Due to COVID-19 and the social restrictions imposed by the government, recruitment to the study was via online media. As a result, our findings may have captured those individuals who are social media active and therefore may under-represent the findings from those who are not. Whilst attempts were made to ensure a fair representation from individuals from a variety of demographics, the overall majority of participants were from a White British background and therefore this may have influenced the findings.

The number of replies from individuals who identified as male were also low, and as such the views of this group were under-represented. The findings from this UK study may not necessarily represent the views from those individuals throughout the world. Finally, the study was conducted during May 2020 to July 2020 and therefore the findings are representative of a time where our knowledge on COVID-19 was limited. Since this time, knowledge in this area in relation to pregnancy in particular has advanced.

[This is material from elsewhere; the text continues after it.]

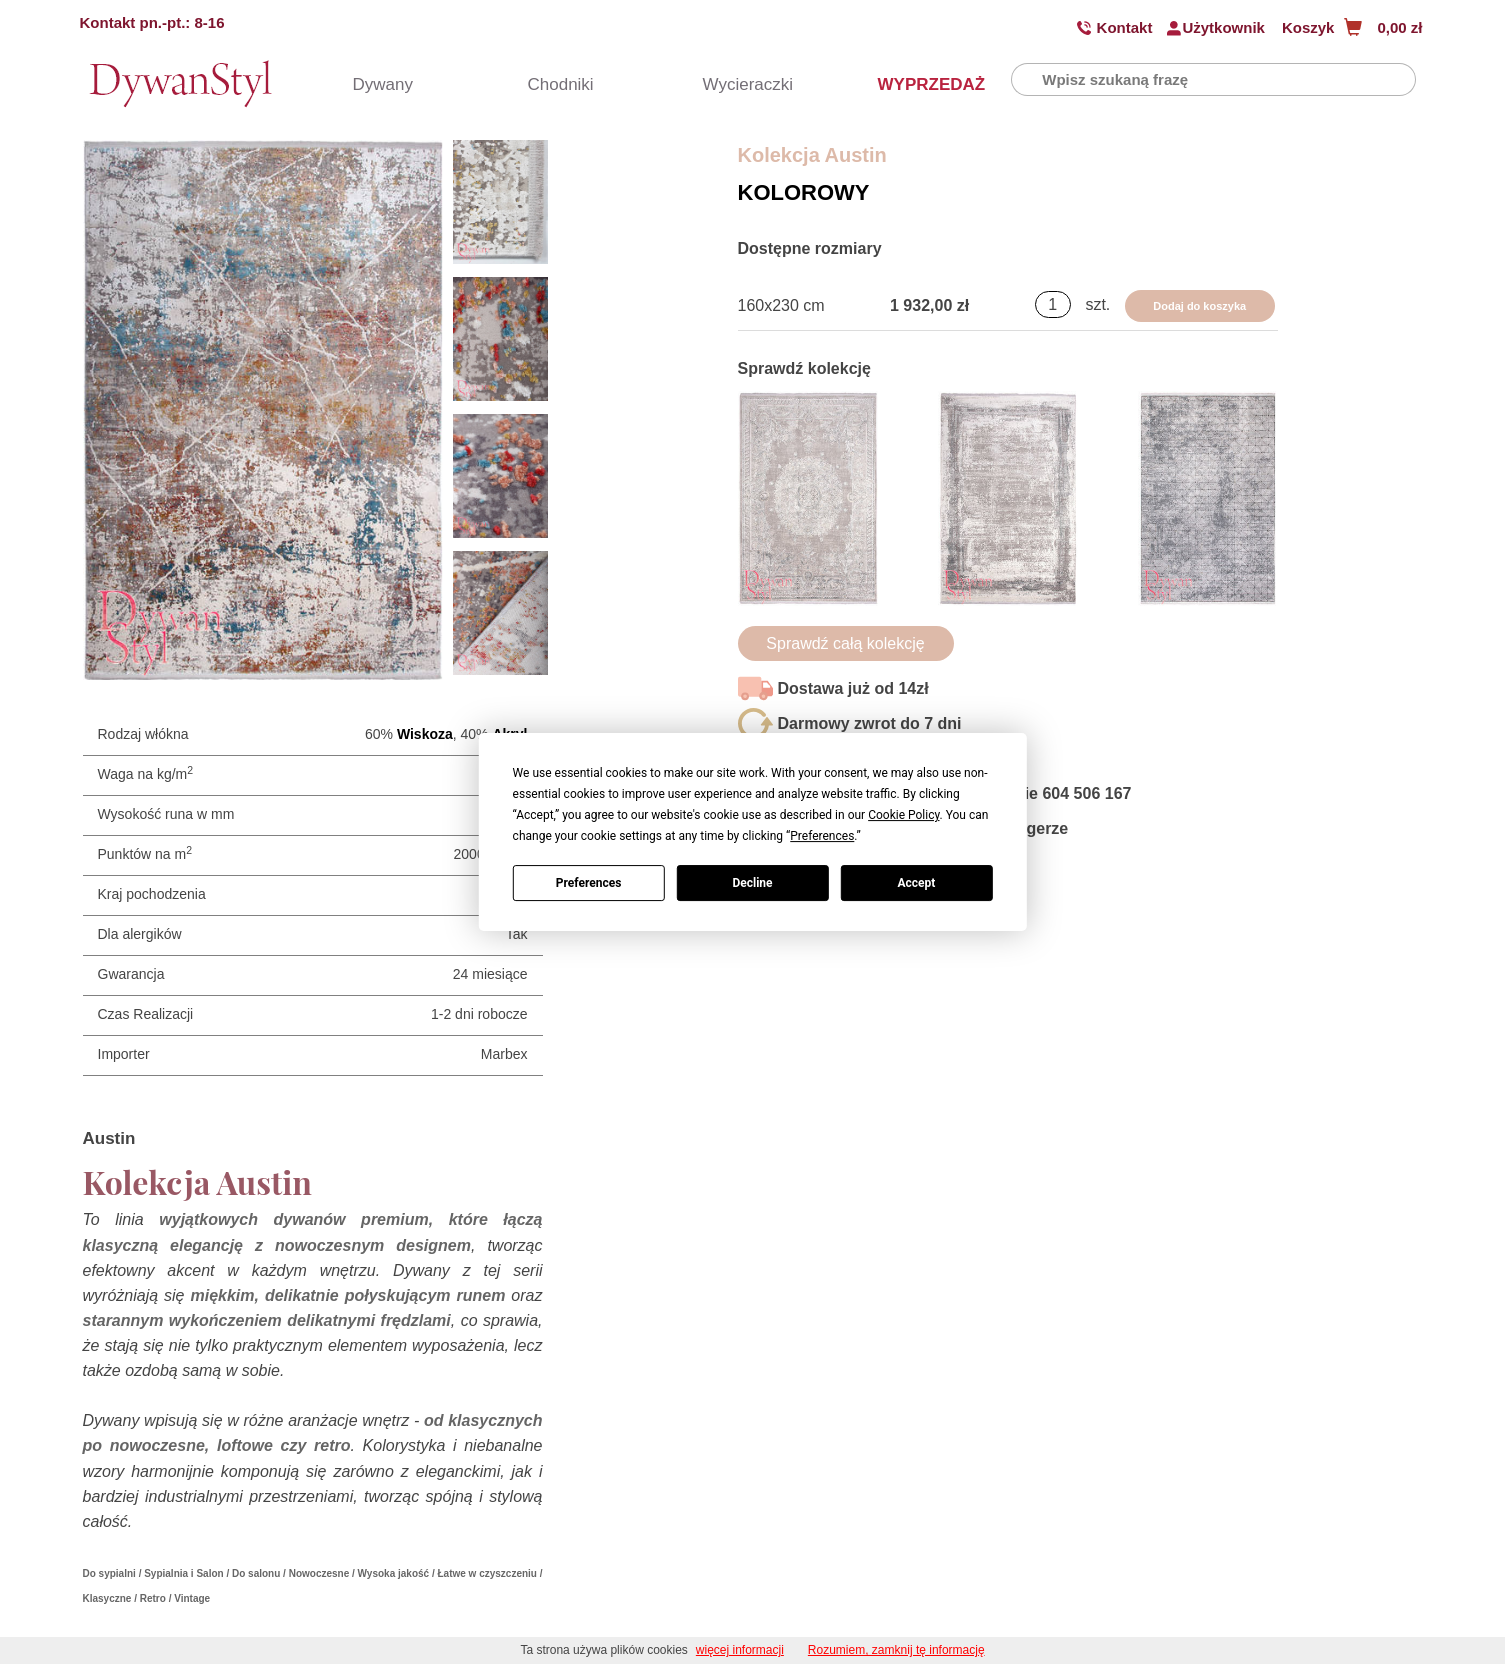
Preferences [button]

Findings in relation to other studies

Our findings echo similar messages from other studies. Vaughan et al. (2020) found that during COVID-19 infertility was the main stressor that participants were concerned about. Boivin et al. (2020) provide a very interesting insight into the coping mechanisms used by fertility patients during the pandemic. Both studies demonstrate why our study is important for those providing fertility care throughout the world. Our study is unique in that it involved interviews with participants, and we were able to explore further insightful information in detail, particularly relating to barriers in accessing fertility care and how participants’ perceived care should be prioritised upon resumption of services.

Future research

Our study provides the basis for further qualitative work. Undoubtedly, it may take some time before services resume back to the ‘pre-COVID-19’ era and therefore, services may need to be prioritised amongst patients. How this prioritisation is done is a question for stakeholders, clinicians and academics to decide with the engagement of patient and public involvement.

Conclusion

The impact of COVID-19 has been far reaching for many individuals. For those undergoing fertility care, it has been a particularly challenging and unpredictable time. This study has truly enabled participants’ voices to be heard. The findings from this study can be used by fertility service providers to appreciate the patient perspective when considering the reopening of fertility services nationally and internationally and be mindful of patient concerns.

Supplementary materials

This is linked to the online version of the paper at https://doi.org/10.1530/RAF-20-0055.

Declaration of interest

E P M has received a grant from Gedeon Richter as the UK Chief Principle Investigator for the PREMIUM study. E P M has also received consultancy fees from Chugai Pharma. E P M has been an adviser for Pfizer in 2018 and Gedeon Richter in 2019. No other conflict of interest for any of the other authors.

Funding

This research did not receive any specific grant from any funding agency in the public, commercial or not-for-profit sector.

Data availability

The data underlying this article will be shared on reasonable request to the corresponding author.

Author contribution statement

B K conceived the study, obtained ethical approval and was involved in the design, execution, analysis, manuscript drafting and critical discussion. A S was involved in the analysis, manuscript drafting and critical discussion. A B and E P M were involved in the design, manuscript drafting and critical discussion. All authors approved the final version of the manuscript.

Acknowledgements

The authors thank all the participants who kindly offered their time to participate in the study and also Emma Cox from Endometriosis UK for her input with the questionnaire design and for advertising the questionnaire via their online platform. The authors are grateful for Fertility Network UK (FNUK) in advertising their questionnaire online.